OpenLearning shopped around for content and decided to collaborate with AWS Educate. “It has a lot of materials and lesson plans [on cloud computing], which universities were already using for their face-to-face classes. What we wanted to do was create a really engaging project-based online course that anyone around the world could do for free,” says Brimo.

Quah chips in, “AWS is a technology company. We develop services that our customers want to use. We are not an education or learning company, OpenLearning is. So, it understands how learning takes place and how to develop content that is engaging.”

Brimo continues, “One way to think of it is pure learning. So, in the traditional classroom or lecture, or even on YouTube, you are trying to learn from the lecture — the sage on the stage, as they call it. And everyone is watching that person, taking notes and trying to remember, trying to make the material sink in.

“Now, in a MOOC, you have a bit of that, but not too much. Usually, the videos are there to inspire and motivate.

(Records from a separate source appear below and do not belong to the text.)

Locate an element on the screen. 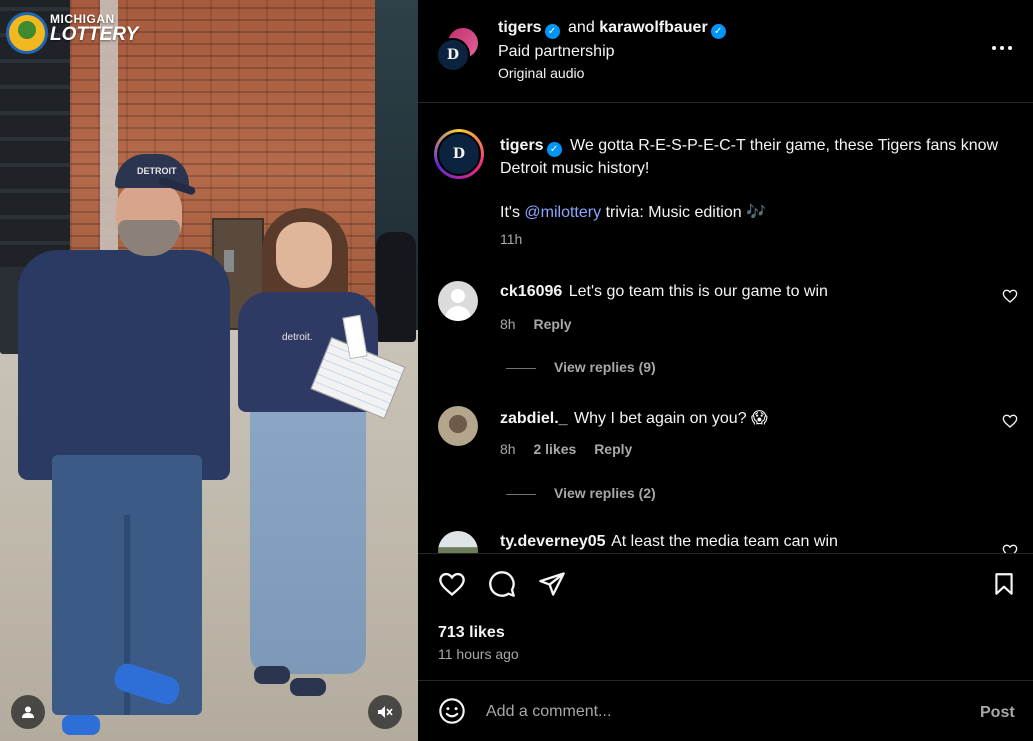 This screenshot has height=741, width=1033. tagged-users-button is located at coordinates (28, 712).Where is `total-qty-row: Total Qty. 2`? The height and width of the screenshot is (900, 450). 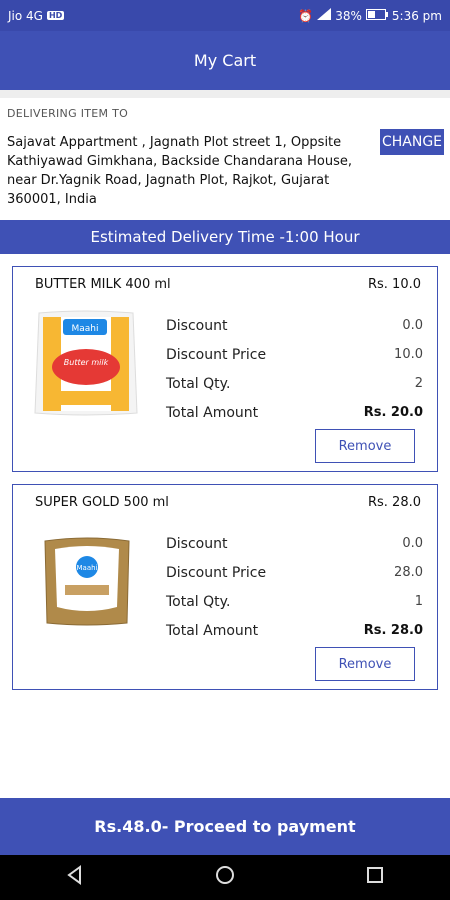
total-qty-row: Total Qty. 2 is located at coordinates (294, 384).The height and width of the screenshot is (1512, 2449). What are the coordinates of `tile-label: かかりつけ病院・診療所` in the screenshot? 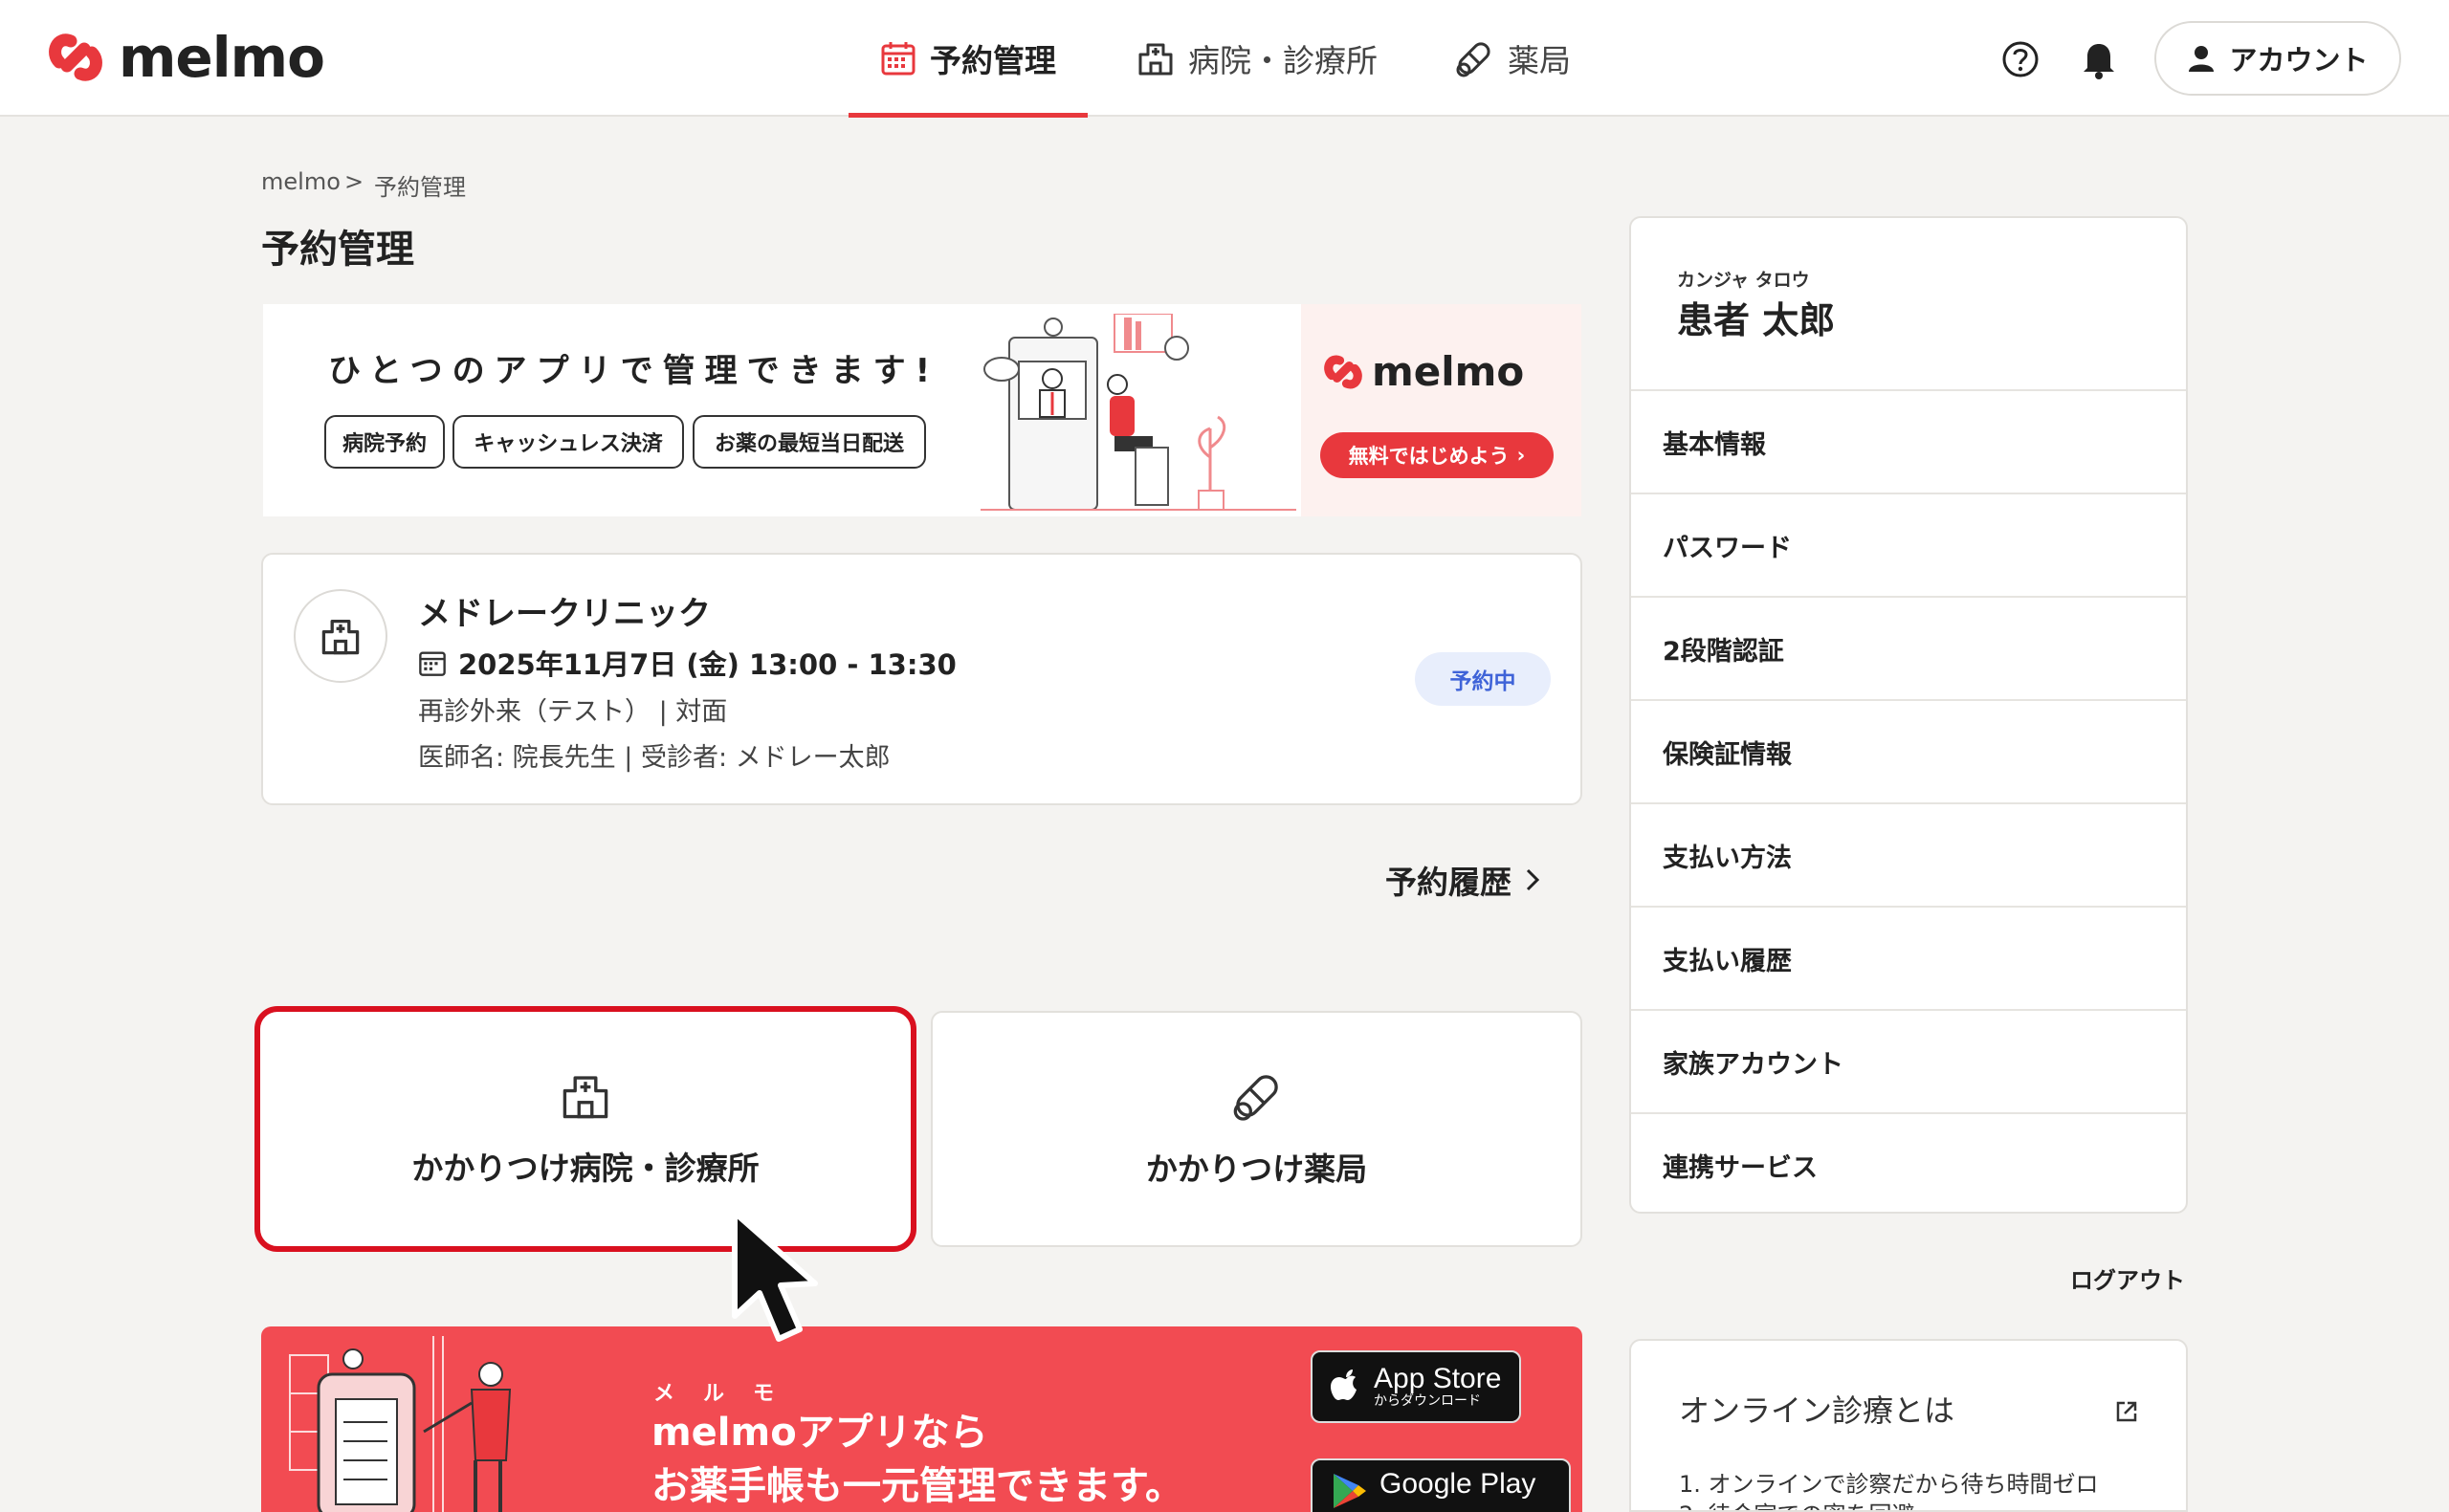 It's located at (586, 1168).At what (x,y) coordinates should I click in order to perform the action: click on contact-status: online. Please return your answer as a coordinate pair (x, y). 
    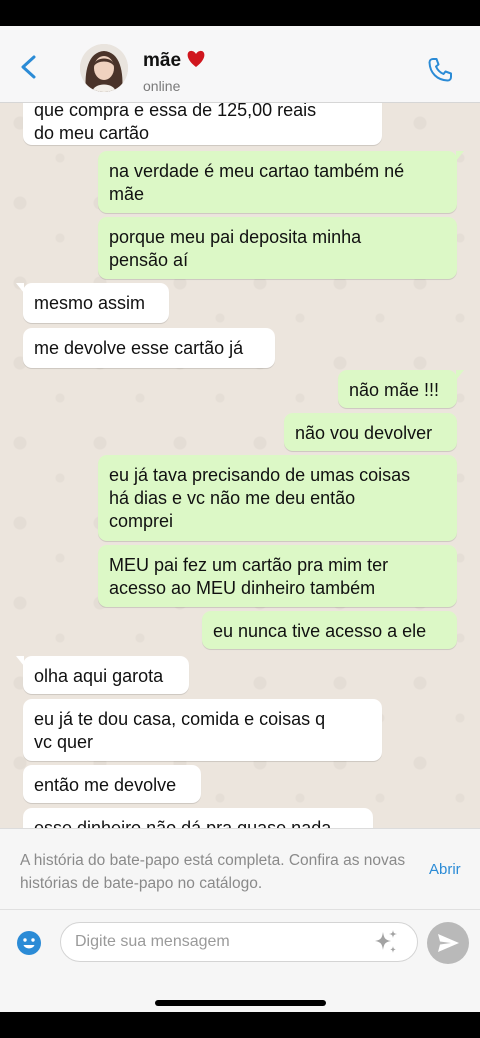
    Looking at the image, I should click on (162, 86).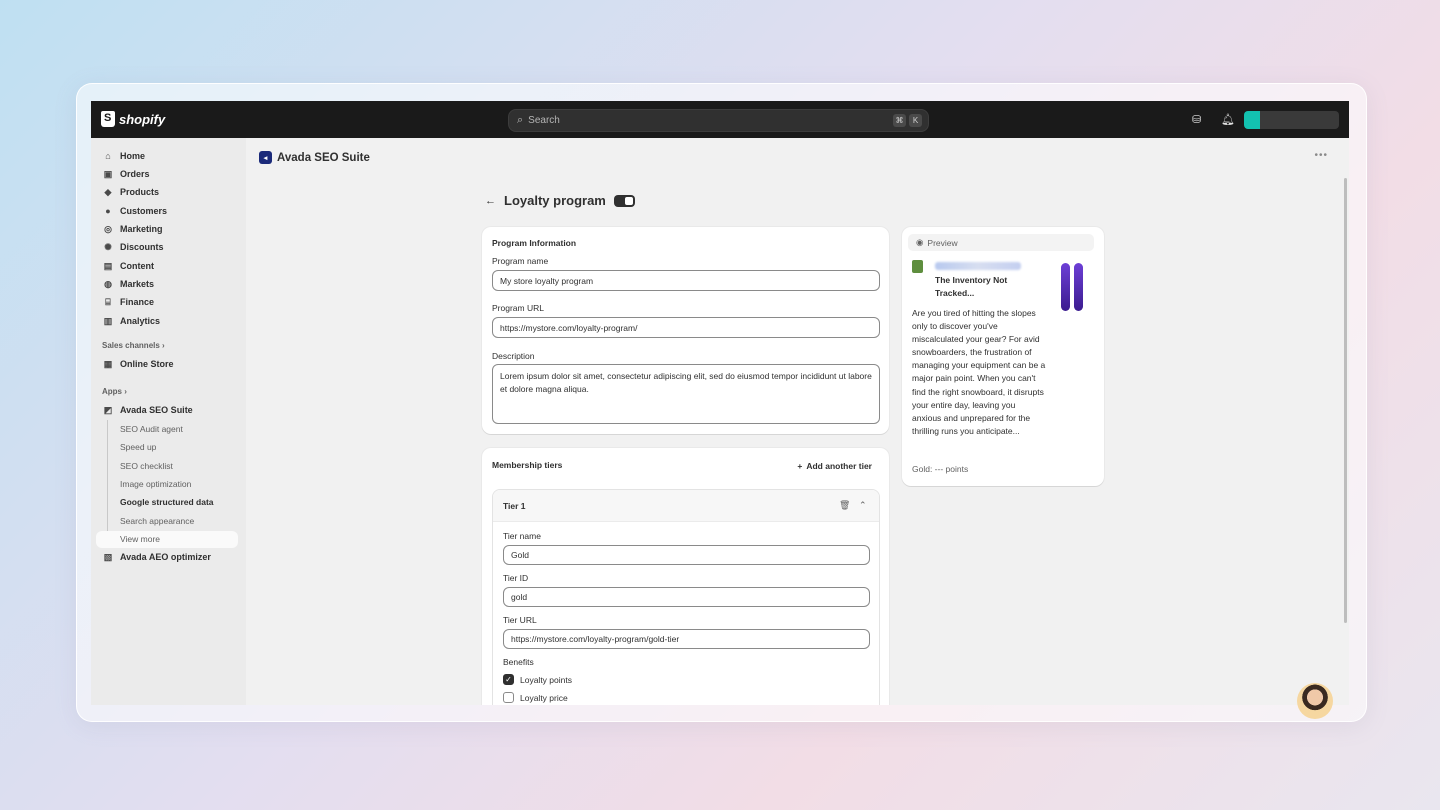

The real learning occurs when you have a lot of different students from many backgrounds and they are all doing different activities.”

One activity is for students to look around their workplace or university and note all the technology-enabled things they see, he says. For instance, motion-sensing lights on the ceiling or a thumbprint identifier. “And then, they could think, ‘Okay, what is the technology behind that? Who made that product? Is that company hiring and what type of people are they hiring?’

“So, they can actually do all this analysis on everyday things and share their findings with the community. So a student from Johor may say, ‘Oh, I found out that the thumbprint reader is made by a company in Johor. And then a student in Penang may say, ‘Yes, but it buys the semiconductor from this factory in Penang.’

“So, the students can actually share all this information with each other and through that, they build a larger body of knowledge than they could get just by listening to one person.”

Brimo says with this style of education, there is no need to load students with a large amount of unnecessary information. “In a traditional class, and even before we had access to the internet, a lot of learning was done in a sort of just-in-case approach. So, you give the students tons of information just in case they need it one day.

“These days, students are given a challenge or problem and they have to go and find the information. That is kind of the inference we take. Start with the interesting problem.”

Quah points out that many organisations have been using cloud computing to transform themselves, even to transform the business model of their particular industry. “Think of Netflix, which changed the business model of delivering content personally to you. Remember when we used to go to the shop to rent videos? That is the power of the cloud — because of its agility and the fact that it can scale to the point where you do not even need to plan for capacity.

“That sort of takes away the constraints of your business. And if you really want to think very differently about your business and create something really innovative, you sometimes have to remove all these constraints and think big.”